**ACTION ITEM**
When you reach the records, transcribe each one exactly.

**Collected data entries**
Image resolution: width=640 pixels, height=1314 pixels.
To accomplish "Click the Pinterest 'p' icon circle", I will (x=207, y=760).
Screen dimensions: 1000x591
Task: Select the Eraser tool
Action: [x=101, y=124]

**EXERCISE RESPONSE**
Image resolution: width=640 pixels, height=1314 pixels.
To accomplish "Click the Pinterest 'p' icon circle", I will (x=207, y=760).
Screen dimensions: 1000x591
Task: Select the Eraser tool
Action: [x=101, y=124]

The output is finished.